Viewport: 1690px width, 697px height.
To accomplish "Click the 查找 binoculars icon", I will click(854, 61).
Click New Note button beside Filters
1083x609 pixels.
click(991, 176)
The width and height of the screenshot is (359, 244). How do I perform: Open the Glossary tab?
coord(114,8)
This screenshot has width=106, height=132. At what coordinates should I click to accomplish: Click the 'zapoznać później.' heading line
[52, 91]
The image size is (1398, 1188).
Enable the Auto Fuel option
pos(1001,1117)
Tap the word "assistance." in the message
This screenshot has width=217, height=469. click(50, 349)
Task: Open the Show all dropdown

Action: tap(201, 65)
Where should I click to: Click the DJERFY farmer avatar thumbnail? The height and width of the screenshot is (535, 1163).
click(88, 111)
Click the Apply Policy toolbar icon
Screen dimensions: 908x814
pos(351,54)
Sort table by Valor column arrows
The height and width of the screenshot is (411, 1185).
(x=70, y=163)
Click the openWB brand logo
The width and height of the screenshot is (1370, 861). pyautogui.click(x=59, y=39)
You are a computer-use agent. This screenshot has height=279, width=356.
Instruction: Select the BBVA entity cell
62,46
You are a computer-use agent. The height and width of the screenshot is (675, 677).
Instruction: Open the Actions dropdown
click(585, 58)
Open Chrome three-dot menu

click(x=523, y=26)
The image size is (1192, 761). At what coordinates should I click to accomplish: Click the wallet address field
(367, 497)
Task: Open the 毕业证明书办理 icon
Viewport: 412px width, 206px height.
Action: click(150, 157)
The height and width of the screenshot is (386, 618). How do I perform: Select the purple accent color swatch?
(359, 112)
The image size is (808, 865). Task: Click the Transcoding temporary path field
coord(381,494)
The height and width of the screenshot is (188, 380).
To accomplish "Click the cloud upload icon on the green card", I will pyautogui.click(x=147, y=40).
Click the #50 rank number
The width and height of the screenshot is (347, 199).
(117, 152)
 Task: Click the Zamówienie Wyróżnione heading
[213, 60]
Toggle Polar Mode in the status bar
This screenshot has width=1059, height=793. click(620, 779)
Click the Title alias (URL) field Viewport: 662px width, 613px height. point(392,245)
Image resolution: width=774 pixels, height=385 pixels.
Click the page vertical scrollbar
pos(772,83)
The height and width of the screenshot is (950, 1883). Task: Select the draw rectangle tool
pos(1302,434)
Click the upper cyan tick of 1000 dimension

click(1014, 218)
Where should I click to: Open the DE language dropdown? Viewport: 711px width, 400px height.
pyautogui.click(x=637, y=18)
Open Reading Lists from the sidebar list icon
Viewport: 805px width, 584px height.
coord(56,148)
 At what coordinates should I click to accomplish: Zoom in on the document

→ **AIM OF THE TASK**
Pull out each line of the listing above that contains the word "pixels".

→ **RESULT FOR THIS EXERCISE**
1083x609 pixels.
Image resolution: width=774 pixels, height=385 pixels.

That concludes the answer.